Data shown:

[Start of Attachment]

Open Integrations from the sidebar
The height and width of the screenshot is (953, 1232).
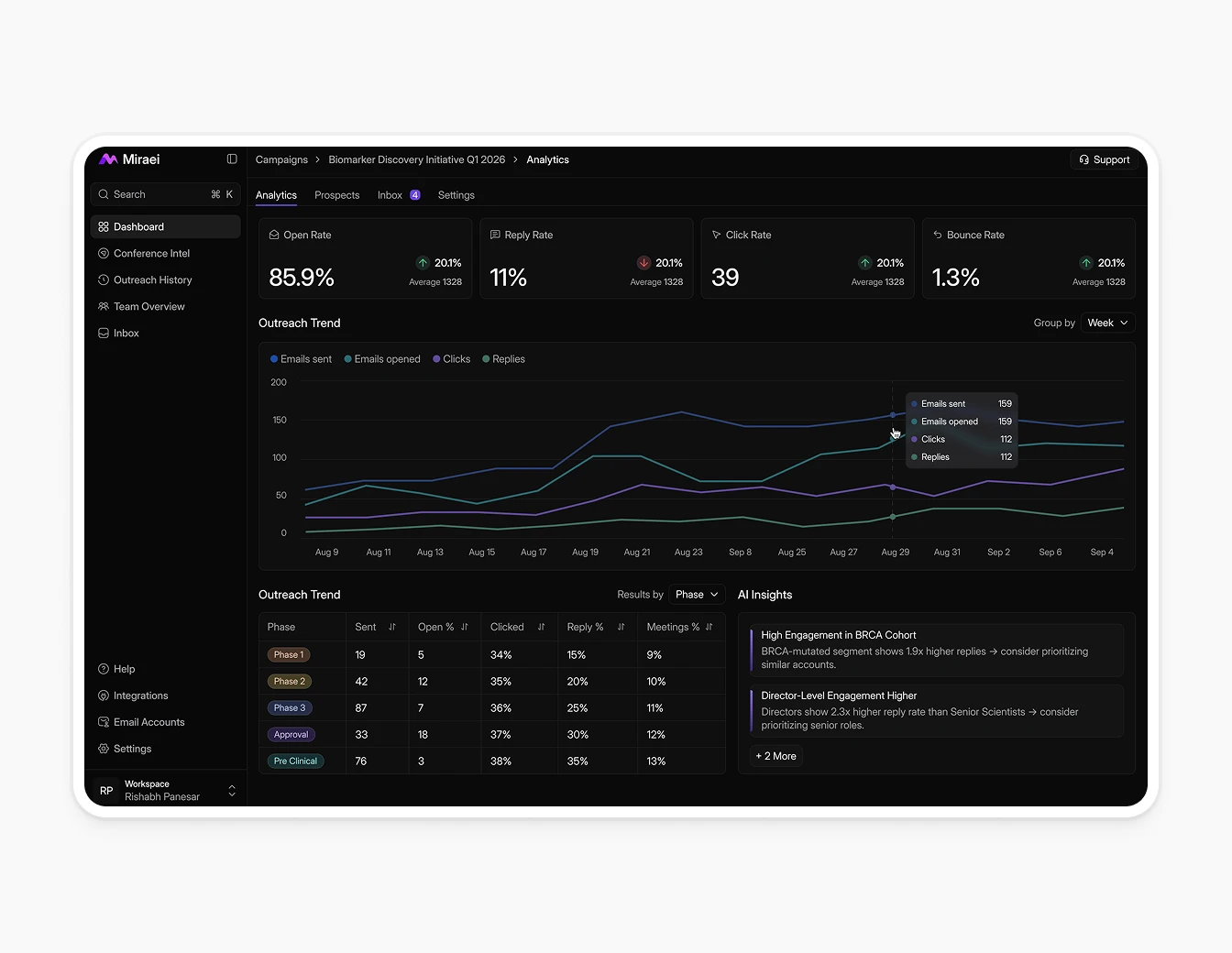[140, 696]
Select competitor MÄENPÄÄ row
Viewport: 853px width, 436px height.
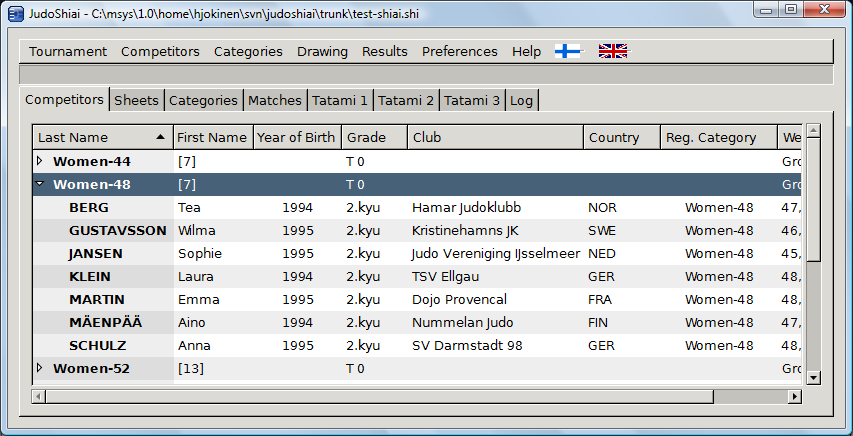[x=105, y=322]
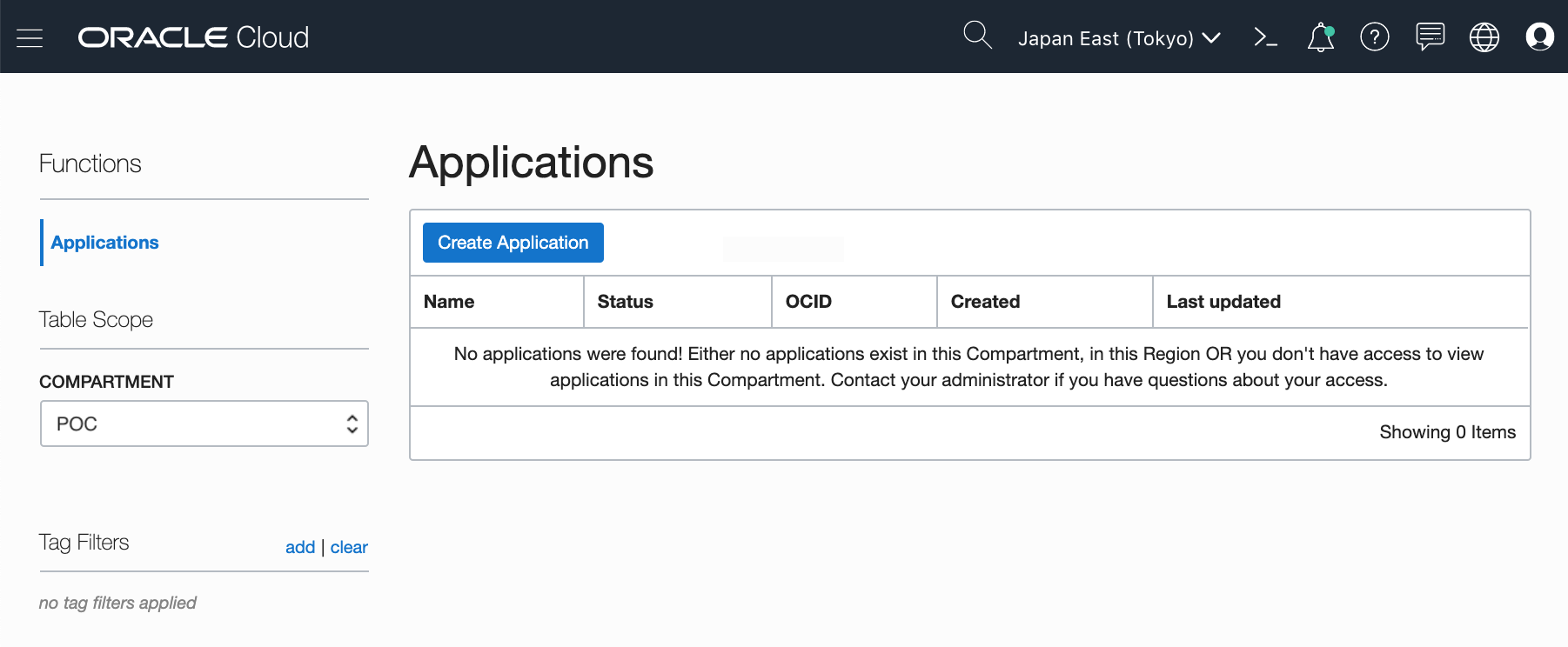This screenshot has height=647, width=1568.
Task: Click the clear tag filters link
Action: click(349, 547)
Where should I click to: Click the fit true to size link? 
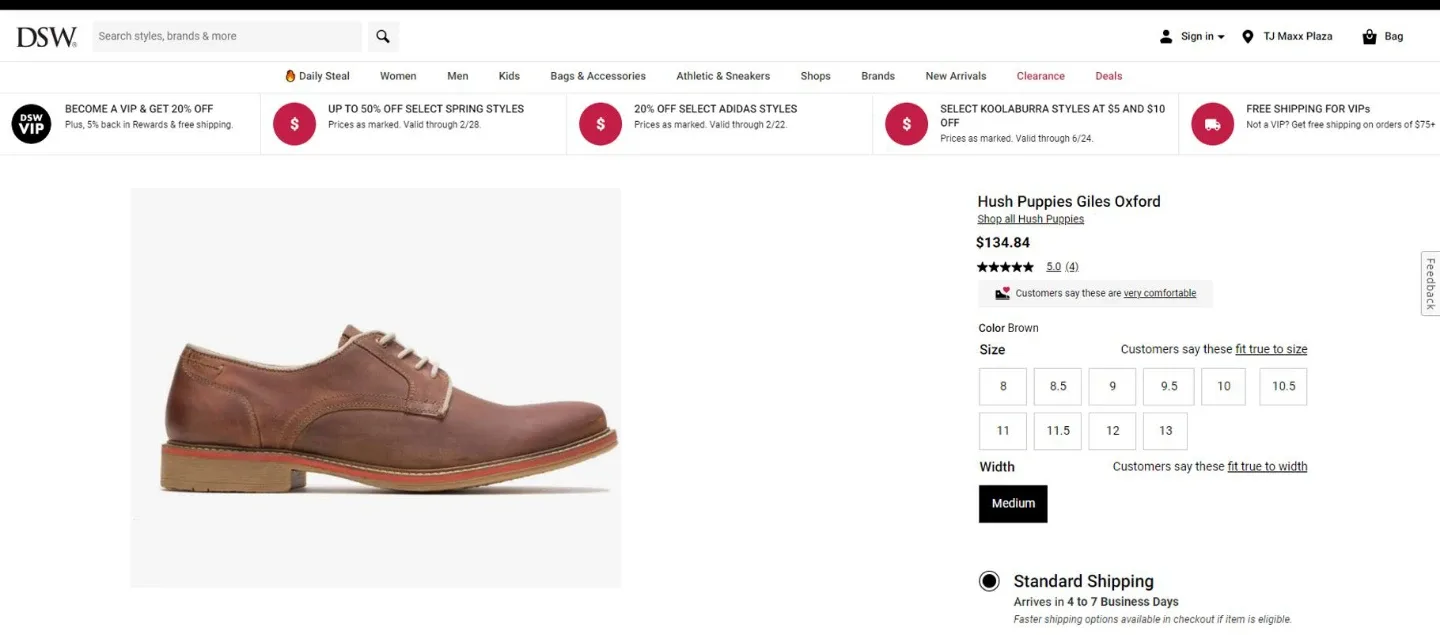click(x=1271, y=349)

[End of Attachment]

Each of the entries above must be copied exactly, but the pictures stay out.

Open Integrations from the sidebar
The height and width of the screenshot is (953, 1232).
[140, 696]
Select competitor MÄENPÄÄ row
Viewport: 853px width, 436px height.
[x=105, y=322]
This screenshot has height=647, width=1568.
Task: Click the clear tag filters link
Action: click(349, 547)
Where should I click to: Click the fit true to size link? 
click(x=1271, y=349)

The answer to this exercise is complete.